Шара склоняет голову.
— Я чувствую, что Турин Мулагеш действительно очнулась ото сна. Очнулась, да так, что я сама такого от нее не ожидала. Она сейчас невероятно активна.
— После всего, через что ей пришлось пройти, — говорит Сигруд, — после всего, что она видела и делала, — ты хочешь, чтобы она баллотировалась на самые высокие должности? — Он качает головой. — Шара, Шара… ты много чего мне рассказала, но это слишком. Слишком жестоко по отношению к ней.
— Все мы вынуждены идти на компромиссы, если хотим сделать мир лучше, — почти жалобно говорит Шара. — Это всего лишь один из них, а мне пришлось много раз так поступать.

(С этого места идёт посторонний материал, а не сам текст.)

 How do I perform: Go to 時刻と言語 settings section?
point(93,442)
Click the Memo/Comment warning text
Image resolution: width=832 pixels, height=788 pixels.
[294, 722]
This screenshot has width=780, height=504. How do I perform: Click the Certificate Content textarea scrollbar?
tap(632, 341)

Сайпуру скоро предстоит выяснить, каким государством ему быть: все той же страной, что полагается на слепую силу, без оглядки на последствия для себя и для других стран? Или попытаться стать чем-то… другим? Возможно, кем-то более мудрым, более разумным? Мулагеш лучше всех может помочь моей стране принять историческое решение, и процесс уже запущен, Сигруд. Когда на следующей неделе она приедет сюда, я официально попрошу ее согласия на это.
— А если она откажется?
— Я умею убеждать, — говорит Шара. — Ты это знаешь не хуже меня.

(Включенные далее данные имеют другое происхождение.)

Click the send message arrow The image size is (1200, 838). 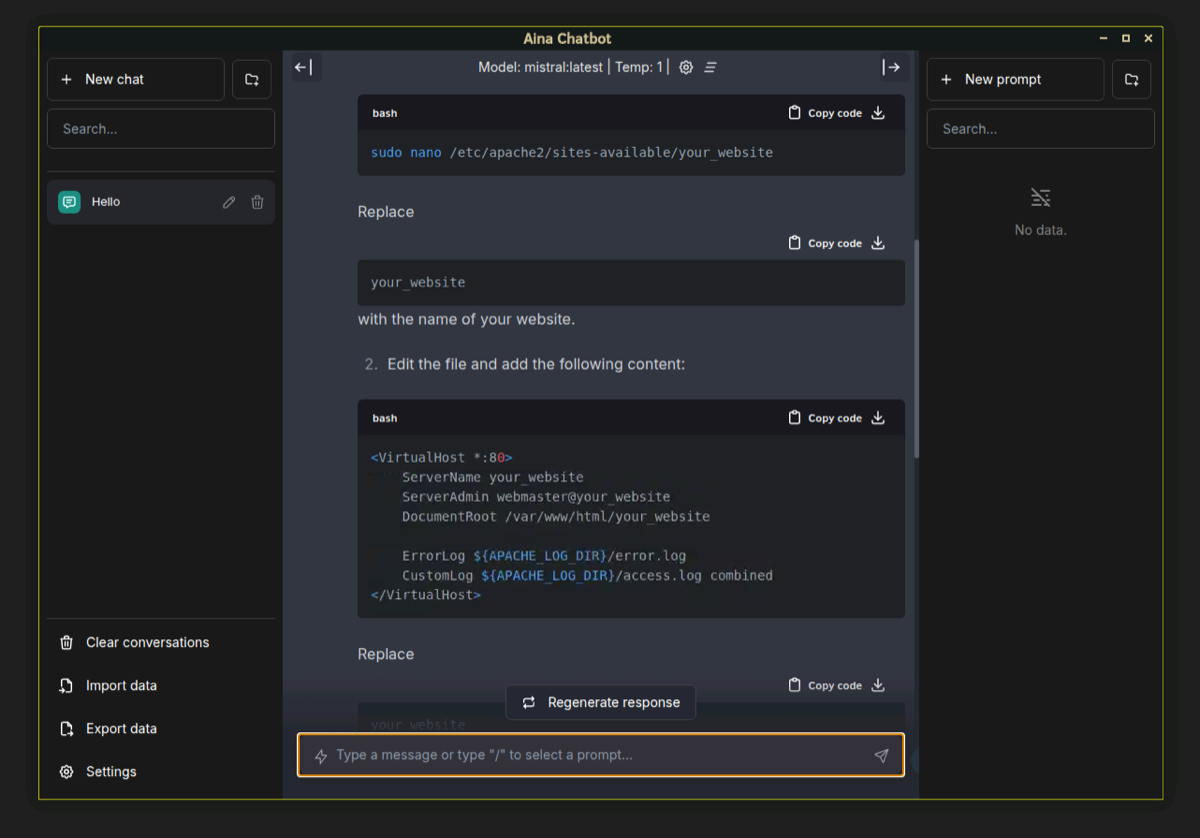(881, 756)
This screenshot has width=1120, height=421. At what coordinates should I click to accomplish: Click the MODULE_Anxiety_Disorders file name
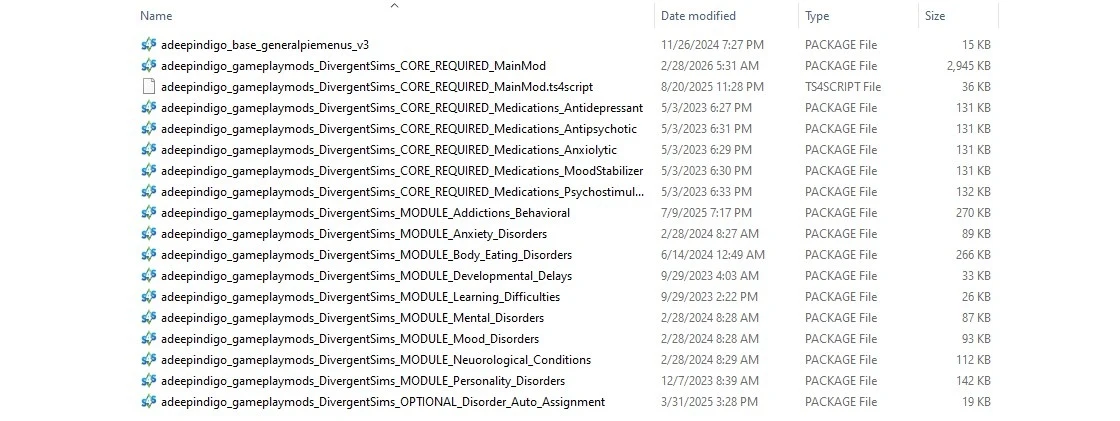pos(353,234)
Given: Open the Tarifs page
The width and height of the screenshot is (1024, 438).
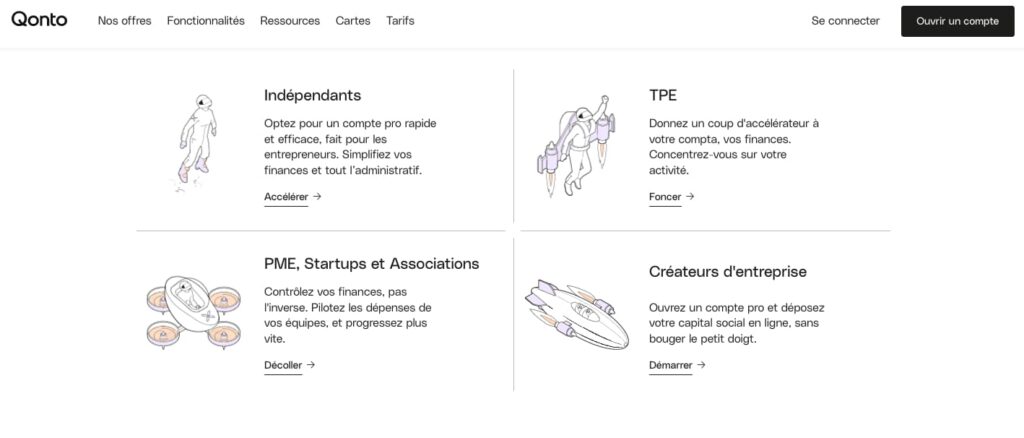Looking at the screenshot, I should pyautogui.click(x=400, y=21).
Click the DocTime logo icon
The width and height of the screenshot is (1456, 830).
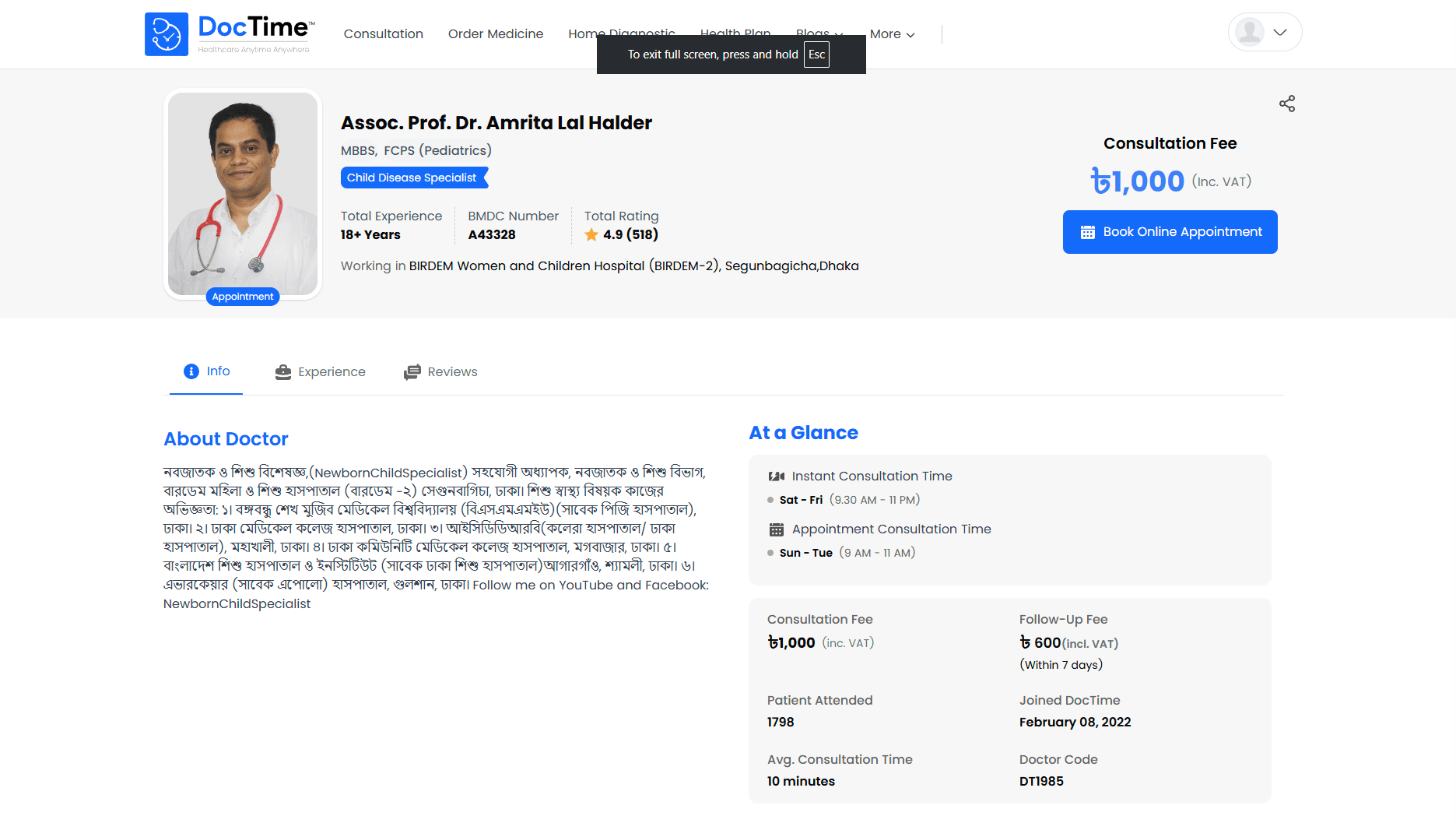pos(167,34)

— Да, ты весьма талантлива в этом, — с горечью отзывается Сигруд. — У тебя хорошо получается вкладывать свои идеи в головы людям… Вот только не знаю, простит ли нас мир за то, что мы натворили, Шара.
— Что ты имеешь в виду?
— Что я имею в виду… Иногда мне кажется, что это судьба отобрала у меня дочь, — говорит он. — Я слишком много убивал в своей жизни. Детей, возможно, мужей, жен, родственников. Наверное, это справедливо, что я теперь обречен на ту же судьбу. И, думаю, это справедливо, что тот, кто много воевал, должен бежать от войны.
Он смотрит на девочку в руках Шары и пытается вспомнить, каково оно было много лет назад — какая она была маленькая, теплая, как блестели ее глаза.
— Если бы неделю назад ты спросила меня, стоит ли оно того, я бы сказал тебе да. Но если ты спросишь меня сейчас, Шара Комайд, если ты спросишь меня сегодня, стоило ли оно того, — я отвечу: нет, нет, тысячу раз нет. Ни одна война не стоит таких жертв.
Он проводит по стеклу пальцем, и Шара и ее дочь исчезают.
Мулагеш медленно просыпается, слушая рокот волн. «Не забывай, где ты. Помни, где ты».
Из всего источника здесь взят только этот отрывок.